─── INPUT RECORDS
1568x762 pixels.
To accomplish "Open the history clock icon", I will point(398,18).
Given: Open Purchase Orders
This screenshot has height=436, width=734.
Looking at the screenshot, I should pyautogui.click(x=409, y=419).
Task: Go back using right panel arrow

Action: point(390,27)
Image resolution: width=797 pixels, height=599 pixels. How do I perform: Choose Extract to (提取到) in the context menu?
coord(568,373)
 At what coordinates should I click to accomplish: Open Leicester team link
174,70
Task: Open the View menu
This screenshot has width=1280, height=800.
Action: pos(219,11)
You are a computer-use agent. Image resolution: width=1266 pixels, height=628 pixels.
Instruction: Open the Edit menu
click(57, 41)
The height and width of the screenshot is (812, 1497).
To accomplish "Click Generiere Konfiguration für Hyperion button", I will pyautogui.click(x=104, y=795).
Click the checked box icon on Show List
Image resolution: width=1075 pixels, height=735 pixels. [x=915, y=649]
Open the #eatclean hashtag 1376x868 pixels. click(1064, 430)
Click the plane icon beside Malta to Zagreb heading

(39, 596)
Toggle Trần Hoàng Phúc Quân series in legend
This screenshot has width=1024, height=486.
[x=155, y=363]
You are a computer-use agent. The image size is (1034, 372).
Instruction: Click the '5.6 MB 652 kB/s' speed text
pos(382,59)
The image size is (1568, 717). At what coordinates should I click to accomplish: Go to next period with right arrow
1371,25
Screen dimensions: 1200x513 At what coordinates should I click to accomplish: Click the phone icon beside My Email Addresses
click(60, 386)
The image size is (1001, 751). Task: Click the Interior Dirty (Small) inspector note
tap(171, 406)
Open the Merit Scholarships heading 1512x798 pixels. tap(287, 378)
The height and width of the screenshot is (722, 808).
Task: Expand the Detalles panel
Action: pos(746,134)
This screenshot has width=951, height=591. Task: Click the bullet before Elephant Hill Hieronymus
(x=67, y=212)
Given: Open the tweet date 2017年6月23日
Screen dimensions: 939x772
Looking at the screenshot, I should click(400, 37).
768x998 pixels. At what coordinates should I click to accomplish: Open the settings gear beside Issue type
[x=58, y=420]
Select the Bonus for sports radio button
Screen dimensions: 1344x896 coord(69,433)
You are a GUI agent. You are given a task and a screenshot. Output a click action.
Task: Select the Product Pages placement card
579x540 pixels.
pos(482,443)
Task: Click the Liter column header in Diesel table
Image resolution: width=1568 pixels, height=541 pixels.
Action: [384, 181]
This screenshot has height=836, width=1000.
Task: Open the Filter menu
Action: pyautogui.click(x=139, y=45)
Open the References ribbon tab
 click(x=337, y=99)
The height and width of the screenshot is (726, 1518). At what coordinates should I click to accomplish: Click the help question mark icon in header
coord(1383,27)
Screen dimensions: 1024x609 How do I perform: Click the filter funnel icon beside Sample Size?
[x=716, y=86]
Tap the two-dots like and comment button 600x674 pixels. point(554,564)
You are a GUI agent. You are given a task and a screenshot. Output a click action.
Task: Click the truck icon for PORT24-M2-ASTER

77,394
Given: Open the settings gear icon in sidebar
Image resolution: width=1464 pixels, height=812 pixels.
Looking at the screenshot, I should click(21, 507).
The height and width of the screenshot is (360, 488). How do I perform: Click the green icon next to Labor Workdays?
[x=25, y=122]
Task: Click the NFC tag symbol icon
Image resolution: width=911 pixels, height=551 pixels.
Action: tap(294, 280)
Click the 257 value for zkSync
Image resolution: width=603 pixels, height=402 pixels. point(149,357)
──────
• ASSIGNMENT
Set down every entry again, word for word.

• RESPONSE
1568x762 pixels.
To accomplish "Open the history clock icon", I will point(398,18).
Given: Open Purchase Orders
This screenshot has height=436, width=734.
Looking at the screenshot, I should pyautogui.click(x=409, y=419).
Task: Go back using right panel arrow

Action: point(390,27)
Image resolution: width=797 pixels, height=599 pixels. How do I perform: Choose Extract to (提取到) in the context menu?
coord(568,373)
 At what coordinates should I click to accomplish: Open Leicester team link
174,70
Task: Open the View menu
This screenshot has width=1280, height=800.
Action: pos(219,11)
You are a computer-use agent. Image resolution: width=1266 pixels, height=628 pixels.
Instruction: Open the Edit menu
click(57, 41)
The height and width of the screenshot is (812, 1497).
To accomplish "Click Generiere Konfiguration für Hyperion button", I will pyautogui.click(x=104, y=795).
Click the checked box icon on Show List
Image resolution: width=1075 pixels, height=735 pixels. [x=915, y=649]
Open the #eatclean hashtag 1376x868 pixels. click(1064, 430)
Click the plane icon beside Malta to Zagreb heading

(39, 596)
Toggle Trần Hoàng Phúc Quân series in legend
This screenshot has width=1024, height=486.
[x=155, y=363]
You are a computer-use agent. The image size is (1034, 372).
Instruction: Click the '5.6 MB 652 kB/s' speed text
pos(382,59)
The image size is (1568, 717). At what coordinates should I click to accomplish: Go to next period with right arrow
1371,25
Screen dimensions: 1200x513 At what coordinates should I click to accomplish: Click the phone icon beside My Email Addresses
click(60, 386)
The image size is (1001, 751). Task: Click the Interior Dirty (Small) inspector note
tap(171, 406)
Open the Merit Scholarships heading 1512x798 pixels. tap(287, 378)
The height and width of the screenshot is (722, 808).
Task: Expand the Detalles panel
Action: pos(746,134)
This screenshot has width=951, height=591. Task: Click the bullet before Elephant Hill Hieronymus
(x=67, y=212)
Given: Open the tweet date 2017年6月23日
Screen dimensions: 939x772
Looking at the screenshot, I should click(400, 37).
768x998 pixels. At what coordinates should I click to accomplish: Open the settings gear beside Issue type
[x=58, y=420]
Select the Bonus for sports radio button
Screen dimensions: 1344x896 coord(69,433)
You are a GUI agent. You are given a task and a screenshot. Output a click action.
Task: Select the Product Pages placement card
579x540 pixels.
pos(482,443)
Task: Click the Liter column header in Diesel table
Image resolution: width=1568 pixels, height=541 pixels.
Action: [384, 181]
This screenshot has height=836, width=1000.
Task: Open the Filter menu
Action: pyautogui.click(x=139, y=45)
Open the References ribbon tab
 click(x=337, y=99)
The height and width of the screenshot is (726, 1518). At what coordinates should I click to accomplish: Click the help question mark icon in header
coord(1383,27)
Screen dimensions: 1024x609 How do I perform: Click the filter funnel icon beside Sample Size?
[x=716, y=86]
Tap the two-dots like and comment button 600x674 pixels. point(554,564)
You are a GUI agent. You are given a task and a screenshot. Output a click action.
Task: Click the truck icon for PORT24-M2-ASTER

77,394
Given: Open the settings gear icon in sidebar
Image resolution: width=1464 pixels, height=812 pixels.
Looking at the screenshot, I should click(21, 507).
The height and width of the screenshot is (360, 488). How do I perform: Click the green icon next to Labor Workdays?
[x=25, y=122]
Task: Click the NFC tag symbol icon
Image resolution: width=911 pixels, height=551 pixels.
Action: tap(294, 280)
Click the 257 value for zkSync
Image resolution: width=603 pixels, height=402 pixels. point(149,357)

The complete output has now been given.